Writing at the intersection of motherhood, feminism and my Latinidad

10 May 2009

My Mother's Day

Six years ago I was six months pregnant and marked Mother's Day by graduating with my masters degree and then jumping on a plane to see my dying mother. Since then I've "hated" Mother's Day. Cause seriously how do you celebrate a day when your own mom isn't around? Especially each one I mark with my daughter is one more that I don't have with my own.

This weekend that all changed.

My adorable and loving daughter went crazy for Mother's Day. She not only decorated a flower pot at school and made the requisite hand print card, but she also asked her daddy to go out for flowers. She picked out two cards for me at the store - one from her and one from the doxie that said "Mom...It's mother's day. Hot dog!" That totally cracked her up.

It wasn't the things that she gave me but rather how she presented them to me...with total joy and pride. It's hard to explain or describe, but I haven't felt that wave of love for motherhood in some time.

What I think I felt today was that turn I've needed to make for six years. Not so much to "get over" my mom's death as I've been told, but more of a moving on moment. And it feels fabulous.

4 comments:

That was a great post..thanks for sharing..see how lucky your daughter is to have you..they grow up so fast treasure those moments....Beth

Great post.

This mother's day was my first without my mom. She died four months ago due to complications from multiple sclerosis. She was only 61. I thought I was doing okay, but then I blew up at an unsuspecting coworker today for saying something derogatory about Miss California. It deserved a reaction, but perhaps not the violent, full-body one I gave him. I was close to punching him in the face.
I have never been sentimental about mother's day, as it is a hallmark holiday and all, but it is undeniable that there is a lot of tangible energy on this day. It is impossible to escape it.

Actually Mother's Day is not so much a Hallmark holiday as an anti-war holiday. A time for mother's to band together and protest the nonsense of sending our sons (and now daughters, too) off to war.

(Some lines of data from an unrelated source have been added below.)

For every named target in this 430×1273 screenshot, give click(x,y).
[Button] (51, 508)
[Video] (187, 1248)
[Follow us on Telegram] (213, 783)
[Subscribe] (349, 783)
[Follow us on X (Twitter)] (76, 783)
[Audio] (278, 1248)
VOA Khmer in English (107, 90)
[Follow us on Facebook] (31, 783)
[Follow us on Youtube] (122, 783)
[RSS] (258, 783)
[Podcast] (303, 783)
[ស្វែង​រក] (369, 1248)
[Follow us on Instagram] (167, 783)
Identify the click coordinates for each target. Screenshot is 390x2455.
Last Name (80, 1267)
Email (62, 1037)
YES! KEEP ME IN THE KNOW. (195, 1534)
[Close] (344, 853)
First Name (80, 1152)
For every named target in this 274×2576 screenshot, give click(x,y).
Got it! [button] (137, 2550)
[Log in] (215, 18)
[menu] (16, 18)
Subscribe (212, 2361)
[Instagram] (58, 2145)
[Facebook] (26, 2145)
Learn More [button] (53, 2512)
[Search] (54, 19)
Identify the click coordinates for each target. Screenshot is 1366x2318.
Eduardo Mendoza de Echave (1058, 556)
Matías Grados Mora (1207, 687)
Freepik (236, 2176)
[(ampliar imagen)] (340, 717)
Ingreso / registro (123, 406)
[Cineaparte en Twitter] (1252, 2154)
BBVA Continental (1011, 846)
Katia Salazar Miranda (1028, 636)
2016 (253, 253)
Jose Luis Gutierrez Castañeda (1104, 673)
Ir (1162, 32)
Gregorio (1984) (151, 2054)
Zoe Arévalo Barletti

I'm so glad you had this moment. And also glad that you blogged it. Not only was it nice to read, but it's going to be wonderful to read again when you have a ranting adolescent (if my son is any indicator of things to come).

Happy Mother's Day.

:) this post made me smile. enjoy those moments. give your daughter memories of her wonderful mother and remember all the joyful moments you had with yours and share them with her. i'm sure she'll appreciate that.